THE PRESIDENT: We will adjourn now for 10 minutes.

[A recess was taken.]

COL. STOREY: If the Tribunal please, I next offer in evidence Document 3360-PS, Exhibit Number USA-499, the second volume. Before I hand this document to the translator, I should like to exhibit it to Your Honors. It is an original telegram that was sent to the Gestapo office at Nuremberg. It was discovered by the C.I.C., by Lieutenant Stevens, near Hersbruck, Germany; and Your Honors will notice that parts of it have been burned. It was in connection with some documents that had been buried and they were partially burned when they were buried. This is one of the telegrams. It is from the Secret State Police, the State Police station at Nuremberg and Fürth, and it is dated the 12th of February 1944. I quote from the telegram:

“RSHA IV F 1-45/44; the Border Inspector General; urgent, submit immediately.


“Treatment of recaptured escaped Eastern laborers.”—Ostarbeiter.

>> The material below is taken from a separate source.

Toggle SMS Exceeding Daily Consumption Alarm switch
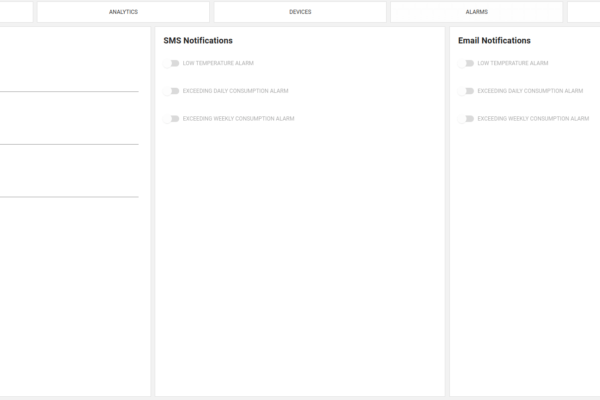This screenshot has height=400, width=600. 172,91

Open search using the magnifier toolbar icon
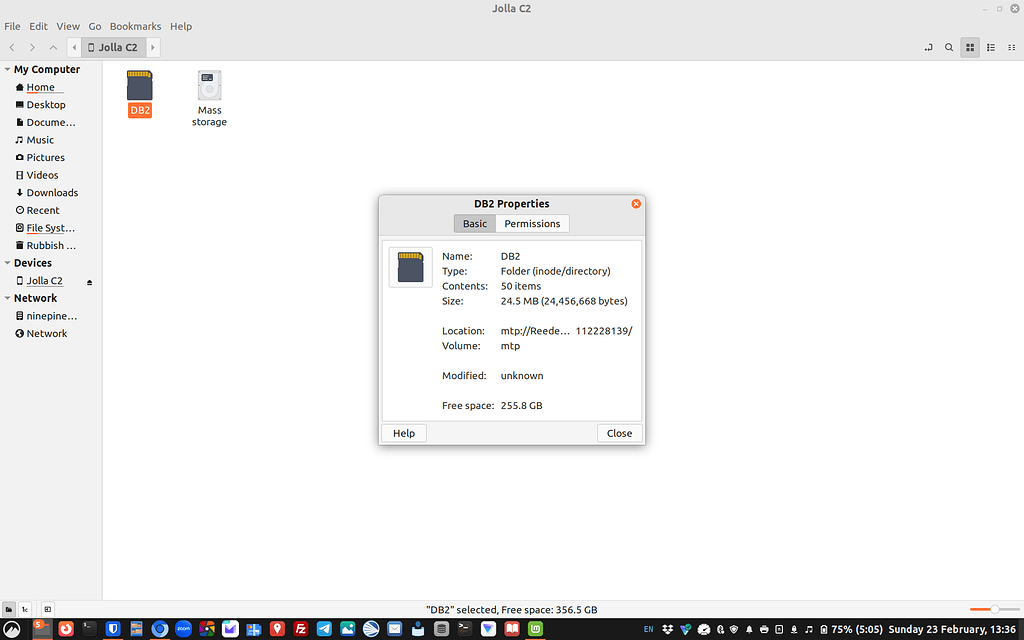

“On the basis of an order of the RFSS, all recaptured escaped Eastern laborers without exception are, from now on, to be sent to concentration camps. For the purpose of reporting to RFSS, I ask for one single report by teletype to Section IV D (foreign laborers) on 10 March 1944 as to how many of such male or female Eastern laborers were turned over to a concentration camp between today and 10 March 1944.”

By these methods the Gestapo and SD maintained control over forced labor brought into the Reich.

The next subject I go into is that the Gestapo and SD executed captured commandos and paratroopers and protected civilians who lynched Allied fliers.